* begin Document section *

On Thursday, March 1, 2012, Google updated its privacy policies in a combined effort to allay criticism from several communities, and to consolidate its seventy-something policies into a single-source to better target their online advertising. The move was prompted by law suits from several consumer groups, and Google has also taken some heat from some thirty-six states‘ attorney generals who said their online policies were too invasive and filed complaints to the online giant.

In a recent interview, I asked copyright, trademark, and web domain legal expert, David Weslow, Attorney At Law, with Wiley Rein, LLP, to comment on the state of Google’s privacy policies:

Weslow: The March 1 privacy policy changes also come a few weeks after publication of a research study suggesting that Google was circumventing browser settings designed to prevent setting of third-party cookies. This revelation led to the ‘Consumer Watchdog’ group filing a request with the Federal Trade Commission to investigate whether Google’s actions violate a prior settlement agreement between the FTC and Google concerning the now retired Google Buzz.

* end Document section *
* begin Supplied information *

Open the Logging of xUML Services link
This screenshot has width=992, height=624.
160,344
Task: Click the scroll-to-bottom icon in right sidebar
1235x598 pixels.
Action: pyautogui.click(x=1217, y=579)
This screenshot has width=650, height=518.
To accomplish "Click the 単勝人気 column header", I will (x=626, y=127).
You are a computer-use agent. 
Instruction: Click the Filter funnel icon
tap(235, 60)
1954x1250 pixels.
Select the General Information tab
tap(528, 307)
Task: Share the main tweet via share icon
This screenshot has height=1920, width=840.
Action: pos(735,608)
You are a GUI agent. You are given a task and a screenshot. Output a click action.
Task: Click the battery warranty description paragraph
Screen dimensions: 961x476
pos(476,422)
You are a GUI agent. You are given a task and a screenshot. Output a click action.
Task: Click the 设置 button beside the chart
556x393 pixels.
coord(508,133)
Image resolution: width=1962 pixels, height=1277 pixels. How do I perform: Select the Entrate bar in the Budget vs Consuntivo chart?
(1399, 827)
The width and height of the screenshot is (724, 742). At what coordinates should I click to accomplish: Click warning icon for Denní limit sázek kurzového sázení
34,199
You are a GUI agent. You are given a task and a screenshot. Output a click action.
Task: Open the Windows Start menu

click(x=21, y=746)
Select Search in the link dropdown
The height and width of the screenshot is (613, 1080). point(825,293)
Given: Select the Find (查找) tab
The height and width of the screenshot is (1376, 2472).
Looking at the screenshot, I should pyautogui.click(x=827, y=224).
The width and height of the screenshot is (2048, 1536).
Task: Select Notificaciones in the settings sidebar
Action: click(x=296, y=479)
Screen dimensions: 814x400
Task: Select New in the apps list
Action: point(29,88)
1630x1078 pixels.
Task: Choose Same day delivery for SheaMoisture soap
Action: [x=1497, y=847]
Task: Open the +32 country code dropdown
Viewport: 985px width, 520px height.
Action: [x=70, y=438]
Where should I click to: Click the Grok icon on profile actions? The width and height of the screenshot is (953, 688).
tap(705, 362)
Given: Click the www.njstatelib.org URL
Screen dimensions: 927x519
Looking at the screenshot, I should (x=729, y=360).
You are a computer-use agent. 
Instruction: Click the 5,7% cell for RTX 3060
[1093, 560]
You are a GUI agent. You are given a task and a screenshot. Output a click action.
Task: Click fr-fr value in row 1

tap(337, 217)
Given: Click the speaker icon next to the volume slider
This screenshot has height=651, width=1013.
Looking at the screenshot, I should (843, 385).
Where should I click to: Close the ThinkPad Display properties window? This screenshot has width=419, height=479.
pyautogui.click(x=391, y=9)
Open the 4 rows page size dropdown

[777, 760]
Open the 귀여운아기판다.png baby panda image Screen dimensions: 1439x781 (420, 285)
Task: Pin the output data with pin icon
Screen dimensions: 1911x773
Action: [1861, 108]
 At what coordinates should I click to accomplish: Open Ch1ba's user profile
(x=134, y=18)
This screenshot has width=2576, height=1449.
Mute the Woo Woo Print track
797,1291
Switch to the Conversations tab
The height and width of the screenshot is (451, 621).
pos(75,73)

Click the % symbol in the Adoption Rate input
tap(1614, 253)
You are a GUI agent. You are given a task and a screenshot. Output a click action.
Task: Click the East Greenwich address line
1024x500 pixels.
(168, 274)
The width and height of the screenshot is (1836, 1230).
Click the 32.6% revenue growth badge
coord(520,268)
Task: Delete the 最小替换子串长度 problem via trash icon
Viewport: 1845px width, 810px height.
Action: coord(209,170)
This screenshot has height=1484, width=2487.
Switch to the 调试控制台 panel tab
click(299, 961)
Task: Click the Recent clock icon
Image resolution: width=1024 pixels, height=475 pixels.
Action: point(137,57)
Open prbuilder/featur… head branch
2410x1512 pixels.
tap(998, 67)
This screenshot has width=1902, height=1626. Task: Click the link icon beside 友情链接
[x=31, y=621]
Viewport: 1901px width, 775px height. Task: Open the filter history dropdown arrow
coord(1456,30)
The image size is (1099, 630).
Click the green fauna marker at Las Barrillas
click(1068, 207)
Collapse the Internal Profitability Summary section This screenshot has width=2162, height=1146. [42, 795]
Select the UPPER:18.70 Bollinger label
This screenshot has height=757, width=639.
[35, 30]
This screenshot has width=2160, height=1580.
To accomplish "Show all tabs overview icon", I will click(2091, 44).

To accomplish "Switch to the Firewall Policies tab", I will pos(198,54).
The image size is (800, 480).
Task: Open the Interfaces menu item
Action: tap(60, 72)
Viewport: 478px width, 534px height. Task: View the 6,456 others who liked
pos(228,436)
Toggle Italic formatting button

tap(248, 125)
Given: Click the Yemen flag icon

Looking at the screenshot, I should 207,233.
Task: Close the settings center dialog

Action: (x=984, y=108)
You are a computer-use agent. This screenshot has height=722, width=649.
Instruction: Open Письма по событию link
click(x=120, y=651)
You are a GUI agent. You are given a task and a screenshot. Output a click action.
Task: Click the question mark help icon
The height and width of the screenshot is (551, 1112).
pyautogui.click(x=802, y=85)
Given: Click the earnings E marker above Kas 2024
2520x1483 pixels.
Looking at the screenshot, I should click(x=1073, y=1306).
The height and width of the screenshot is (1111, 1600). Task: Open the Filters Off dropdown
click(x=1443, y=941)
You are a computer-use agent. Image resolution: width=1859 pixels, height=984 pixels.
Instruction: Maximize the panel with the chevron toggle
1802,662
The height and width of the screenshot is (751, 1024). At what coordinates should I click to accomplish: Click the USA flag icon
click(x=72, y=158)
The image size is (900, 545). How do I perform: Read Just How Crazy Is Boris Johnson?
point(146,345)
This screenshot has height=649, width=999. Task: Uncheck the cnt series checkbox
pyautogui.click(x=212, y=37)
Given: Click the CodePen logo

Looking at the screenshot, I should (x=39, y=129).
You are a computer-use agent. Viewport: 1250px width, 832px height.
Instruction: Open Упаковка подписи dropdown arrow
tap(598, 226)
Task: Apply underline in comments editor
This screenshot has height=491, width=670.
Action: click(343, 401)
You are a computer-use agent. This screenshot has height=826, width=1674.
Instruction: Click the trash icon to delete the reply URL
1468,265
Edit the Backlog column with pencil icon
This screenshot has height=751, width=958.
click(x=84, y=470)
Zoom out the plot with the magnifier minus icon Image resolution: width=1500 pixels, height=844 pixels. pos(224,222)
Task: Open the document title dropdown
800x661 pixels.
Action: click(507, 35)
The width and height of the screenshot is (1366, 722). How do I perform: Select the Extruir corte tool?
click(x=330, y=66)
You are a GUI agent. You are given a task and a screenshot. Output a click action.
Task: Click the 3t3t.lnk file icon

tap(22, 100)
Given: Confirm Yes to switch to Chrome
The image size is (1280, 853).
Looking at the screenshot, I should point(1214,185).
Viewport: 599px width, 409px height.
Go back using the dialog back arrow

* end Supplied information *

● **What to work on**
• 1. Answer these questions from the Google privacy text, one line per answer, marked like the questions:
(a) On what date did Google update its privacy policies?
(b) About how many states had attorneys general who filed complaints with Google?
(c) Which group filed a request with the Federal Trade Commission?
• 2. Summarize the Google privacy text in two sentences.
• 3. Reproduce the stretch of the Google privacy text from "In a recent" through "retired Google Buzz.".

● **Answers in order**
• 1.
(a) Thursday, March 1, 2012
(b) Some thirty-six
(c) Consumer Watchdog

• 2. On March 1, 2012, Google consolidated its seventy-something privacy policies into a single source to better target its online advertising, a move prompted by consumer group lawsuits and by complaints from some thirty-six states' attorneys general. Legal expert David Weslow noted that the changes came a few weeks after a study suggested Google was circumventing browser settings meant to block third-party cookies, which led Consumer Watchdog to ask the FTC to investigate.

• 3.
In a recent interview, I asked copyright, trademark, and web domain legal expert, David Weslow, Attorney At Law, with Wiley Rein, LLP, to comment on the state of Google’s privacy policies:

Weslow: The March 1 privacy policy changes also come a few weeks after publication of a research study suggesting that Google was circumventing browser settings designed to prevent setting of third-party cookies. This revelation led to the ‘Consumer Watchdog’ group filing a request with the Federal Trade Commission to investigate whether Google’s actions violate a prior settlement agreement between the FTC and Google concerning the now retired Google Buzz.